[BEGIN READING TEXT]
For more information on its history, see the Elasticsearch Wikipedia entry.
Squirro uses Elasticsearch as its primary means to store and query its documents. When you ingest data into Squirro, Elasticsearch is the component that will store the bulk of the data.
Unless you index binary documents, it is the only persistence component that will grow based on the data volume you ingest.
Thanks to Elasticsearch, Squirro can scale to massive sizes with relative ease, but there are still a few things to consider:
How big is the dataset expected to grow?
How complex will the data be? (How many fields with how much variation?)
How many documents will be indexed per day/hour/minute/second?
How many concurrent users will be querying the system in parallel?
Will those parallel queries all contain aggregations?
Is the data time-based? Can data be segmented into time-based indexes that can be either discarded after some time has elapsed or can be marked as read-only?
These questions will define how many nodes of Elasticsearch, how many shards and replicas, how much RAM and CPU and what type of storage is required to provide the desired user experience and resilience. Whenever the team at Elasticsearch is asked how a specific setup will perform, then answer is always: It depends! While this can be frustrating it is the honest and correct answer.
While Squirro will take away some of the main concerns, for example with its intelligent caching layer, the basic logic still applies with Elasticsearch: Start small within the development environment, load real data, test and measure the performance under as real as possible conditions, and adjust & scale accordingly.
Another important aspect is that in Elasticsearch queries can be run against one or multiple indexes. For the application executing the query, this makes no difference. This allows for some really powerful patterns if the data can be expired after a given time or if it will be queried by the end users less frequently.
Here is an example:
Suppose you have to index 10 million documents every day and keep the data for 30 days. With a single index, you’d end up with an index with 300 million documents. Using sharding and replicas this is a feasible setup.
Using time-based indexes we could instead create a dedicated index every day. e.g.
Assume each index is roughly 10 million documents.
If you want to run a query against all 30 days you would simply query against
index_* and the result and performance would be about the same as above. However, if you know based on the Squirro dashboard that the user is only is interested in the last 24 hours, you can choose to only run the query against one or two of these indexes.
This way the data being queried is lower and the query performance will be far superior and the memory overhead for the concurrent queries far lower.
Reference: See this excellent document from Elasticsearch about how to design for scaling: Elasticsearch: Designing for Scale.
[END READING TEXT]
[BEGIN EXCERPTED RECORDS]
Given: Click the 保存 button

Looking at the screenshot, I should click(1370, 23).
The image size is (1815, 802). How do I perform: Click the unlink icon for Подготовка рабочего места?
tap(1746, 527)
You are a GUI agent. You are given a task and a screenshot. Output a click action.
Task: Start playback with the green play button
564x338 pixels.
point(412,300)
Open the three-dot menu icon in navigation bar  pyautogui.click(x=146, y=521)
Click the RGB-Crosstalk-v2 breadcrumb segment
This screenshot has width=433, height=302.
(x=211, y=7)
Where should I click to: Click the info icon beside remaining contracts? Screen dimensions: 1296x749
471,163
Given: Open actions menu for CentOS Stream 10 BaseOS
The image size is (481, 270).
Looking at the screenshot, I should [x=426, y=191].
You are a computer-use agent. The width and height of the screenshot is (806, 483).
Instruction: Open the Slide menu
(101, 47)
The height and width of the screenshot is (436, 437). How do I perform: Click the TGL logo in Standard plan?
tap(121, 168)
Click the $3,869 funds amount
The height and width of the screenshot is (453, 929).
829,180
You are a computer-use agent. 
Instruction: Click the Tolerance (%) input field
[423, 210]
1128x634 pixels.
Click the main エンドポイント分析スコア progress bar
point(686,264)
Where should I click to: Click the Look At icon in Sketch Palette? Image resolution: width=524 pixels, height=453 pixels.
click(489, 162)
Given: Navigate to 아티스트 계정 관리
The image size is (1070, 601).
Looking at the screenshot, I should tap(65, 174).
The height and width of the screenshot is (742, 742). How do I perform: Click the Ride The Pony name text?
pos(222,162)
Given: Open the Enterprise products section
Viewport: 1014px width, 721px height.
[END EXCERPTED RECORDS]
## STATED EXERCISE A
List every question the Elasticsearch text gives after "there are still a few things to consider".
## STATED EXERCISE B
Echo the Elasticsearch text from the words "Using time-based indexes" up to and including the words "Designing for Scale.".
The records have no connection to the Elasticsearch text.

## TASK RESULT A
- How big is the dataset expected to grow?
- How complex will the data be? (How many fields with how much variation?)
- How many documents will be indexed per day/hour/minute/second?
- How many concurrent users will be querying the system in parallel?
- Will those parallel queries all contain aggregations?
- Is the data time-based? Can data be segmented into time-based indexes that can be either discarded after some time has elapsed or can be marked as read-only?

## TASK RESULT B
Using time-based indexes we could instead create a dedicated index every day. e.g.
Assume each index is roughly 10 million documents.
If you want to run a query against all 30 days you would simply query against
index_* and the result and performance would be about the same as above. However, if you know based on the Squirro dashboard that the user is only is interested in the last 24 hours, you can choose to only run the query against one or two of these indexes.
This way the data being queried is lower and the query performance will be far superior and the memory overhead for the concurrent queries far lower.
Reference: See this excellent document from Elasticsearch about how to design for scaling: Elasticsearch: Designing for Scale.